*What the exercise asks*: Only one stretch of the records below is wanted: the lines from the one holding "Screen dimensions: 640x402" through the one holding "Task: Open the task Properties icon". Return it exactly, both ends included.

__________________________________________________

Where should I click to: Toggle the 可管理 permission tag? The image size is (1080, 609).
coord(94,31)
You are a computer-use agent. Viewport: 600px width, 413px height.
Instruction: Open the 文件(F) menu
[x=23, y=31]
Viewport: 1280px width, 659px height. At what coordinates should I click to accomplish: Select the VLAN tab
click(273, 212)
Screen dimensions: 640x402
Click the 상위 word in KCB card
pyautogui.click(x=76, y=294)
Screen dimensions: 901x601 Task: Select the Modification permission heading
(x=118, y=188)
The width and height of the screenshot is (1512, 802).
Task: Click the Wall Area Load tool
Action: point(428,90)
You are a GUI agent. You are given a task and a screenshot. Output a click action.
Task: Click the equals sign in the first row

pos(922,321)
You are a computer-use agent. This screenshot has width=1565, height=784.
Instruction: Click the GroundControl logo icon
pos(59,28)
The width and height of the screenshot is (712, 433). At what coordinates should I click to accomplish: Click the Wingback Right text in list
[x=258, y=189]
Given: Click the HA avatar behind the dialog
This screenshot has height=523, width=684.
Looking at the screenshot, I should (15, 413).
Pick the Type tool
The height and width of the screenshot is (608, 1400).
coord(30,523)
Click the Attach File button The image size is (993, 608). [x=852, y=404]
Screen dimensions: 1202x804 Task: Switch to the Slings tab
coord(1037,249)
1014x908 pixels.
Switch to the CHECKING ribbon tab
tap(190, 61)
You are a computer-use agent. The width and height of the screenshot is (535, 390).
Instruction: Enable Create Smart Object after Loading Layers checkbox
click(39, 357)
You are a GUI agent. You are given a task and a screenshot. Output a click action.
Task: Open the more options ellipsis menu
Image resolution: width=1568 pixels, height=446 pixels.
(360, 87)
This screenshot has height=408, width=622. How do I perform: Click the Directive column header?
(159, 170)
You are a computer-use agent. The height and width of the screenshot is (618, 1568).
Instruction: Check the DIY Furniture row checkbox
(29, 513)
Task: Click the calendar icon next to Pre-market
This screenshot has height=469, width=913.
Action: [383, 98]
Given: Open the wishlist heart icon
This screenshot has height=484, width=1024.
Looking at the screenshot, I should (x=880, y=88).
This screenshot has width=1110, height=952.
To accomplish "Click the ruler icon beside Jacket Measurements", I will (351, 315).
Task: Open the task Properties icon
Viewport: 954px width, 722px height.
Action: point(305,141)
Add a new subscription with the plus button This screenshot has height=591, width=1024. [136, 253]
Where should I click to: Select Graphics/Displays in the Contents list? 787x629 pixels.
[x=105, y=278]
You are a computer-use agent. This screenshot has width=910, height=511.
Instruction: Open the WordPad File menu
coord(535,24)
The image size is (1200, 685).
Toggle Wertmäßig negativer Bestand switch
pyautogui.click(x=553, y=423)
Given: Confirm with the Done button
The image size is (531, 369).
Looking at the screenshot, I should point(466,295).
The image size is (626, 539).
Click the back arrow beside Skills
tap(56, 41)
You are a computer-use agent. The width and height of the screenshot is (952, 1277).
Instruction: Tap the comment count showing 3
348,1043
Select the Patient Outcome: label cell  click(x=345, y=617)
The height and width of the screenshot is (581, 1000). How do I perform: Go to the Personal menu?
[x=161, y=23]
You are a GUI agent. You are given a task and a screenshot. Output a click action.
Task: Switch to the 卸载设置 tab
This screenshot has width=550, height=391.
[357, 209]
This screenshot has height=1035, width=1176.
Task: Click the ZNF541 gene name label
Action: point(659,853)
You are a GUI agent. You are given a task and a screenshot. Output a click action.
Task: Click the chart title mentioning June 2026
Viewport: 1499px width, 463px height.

__________________________________________________

*Task solution*:
Screen dimensions: 640x402
Click the 상위 word in KCB card
pyautogui.click(x=76, y=294)
Screen dimensions: 901x601 Task: Select the Modification permission heading
(x=118, y=188)
The width and height of the screenshot is (1512, 802).
Task: Click the Wall Area Load tool
Action: point(428,90)
You are a GUI agent. You are given a task and a screenshot. Output a click action.
Task: Click the equals sign in the first row

pos(922,321)
You are a computer-use agent. This screenshot has width=1565, height=784.
Instruction: Click the GroundControl logo icon
pos(59,28)
The width and height of the screenshot is (712, 433). At what coordinates should I click to accomplish: Click the Wingback Right text in list
[x=258, y=189]
Given: Click the HA avatar behind the dialog
This screenshot has height=523, width=684.
Looking at the screenshot, I should (15, 413).
Pick the Type tool
The height and width of the screenshot is (608, 1400).
coord(30,523)
Click the Attach File button The image size is (993, 608). [x=852, y=404]
Screen dimensions: 1202x804 Task: Switch to the Slings tab
coord(1037,249)
1014x908 pixels.
Switch to the CHECKING ribbon tab
tap(190, 61)
You are a computer-use agent. The width and height of the screenshot is (535, 390).
Instruction: Enable Create Smart Object after Loading Layers checkbox
click(39, 357)
You are a GUI agent. You are given a task and a screenshot. Output a click action.
Task: Open the more options ellipsis menu
Image resolution: width=1568 pixels, height=446 pixels.
(360, 87)
This screenshot has height=408, width=622. How do I perform: Click the Directive column header?
(159, 170)
You are a computer-use agent. The height and width of the screenshot is (618, 1568).
Instruction: Check the DIY Furniture row checkbox
(29, 513)
Task: Click the calendar icon next to Pre-market
This screenshot has height=469, width=913.
Action: [383, 98]
Given: Open the wishlist heart icon
This screenshot has height=484, width=1024.
Looking at the screenshot, I should (x=880, y=88).
This screenshot has width=1110, height=952.
To accomplish "Click the ruler icon beside Jacket Measurements", I will (351, 315).
Task: Open the task Properties icon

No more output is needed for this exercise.